Norwood Russell Hanson (1924-1967) was of the same generation as Salmon and Putnam but died relatively young (when a plane he was flying crashed). These selections from the first chapter of his Patterns of Discovery address some of the same issues as Putnam but in a particularly striking and very influential way.
Hanson’s topic is commonly known via terms he used immediately following the end of the selection you have read when he said, “There is a sense, then, in which seeing is a ‘theory-laden’ undertaking. Observation of x is shaped by prior knowledge of x” (Patterns of Discovery, p. 19). Most of the selection is devoted to arguing against the view that what is theory-laden is not seeing or observation but something that comes after it.
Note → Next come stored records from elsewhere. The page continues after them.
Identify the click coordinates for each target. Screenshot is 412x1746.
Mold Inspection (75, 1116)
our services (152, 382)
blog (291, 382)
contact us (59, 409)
• In section A, Hanson argues that what is seen should not be identified with an image on the retina (which is clearly not theory-laden). The example of Tycho Brahe and Kepler will be relevant not only to Hanson’s argument here but also to a broader argument along similar lines you will encounter in Kuhn. (The odd phrase ‘sket ceterah’ on p. 342 is merely a typo; the original has the word ‘sketch’.)
• Section B is devoted to attacking the idea that theory-ladenness is the result of an act of interpretation that is applied to what is seen. Particularly, important is the point he makes on pp. 343-344 when he notes occasions when we do interpret what we see but argues that the word interpretation “does not apply to everything.”
Hanson’s footnotes include a number of untranslated quotations. Most are from Ludwig Wittgenstein (1889-1951), whose thought strongly influenced Hanson, but one is from Goethe. Here are some translations.
n. 6: “But this isn’t seeing!” — “But this is seeing!” — It must be possible to give both remarks a conceptual justification.
n. 12: I can only see, not hear, red and green.
n. 18: What processes am I alluding to?
n. 28: Each hears only what he understands.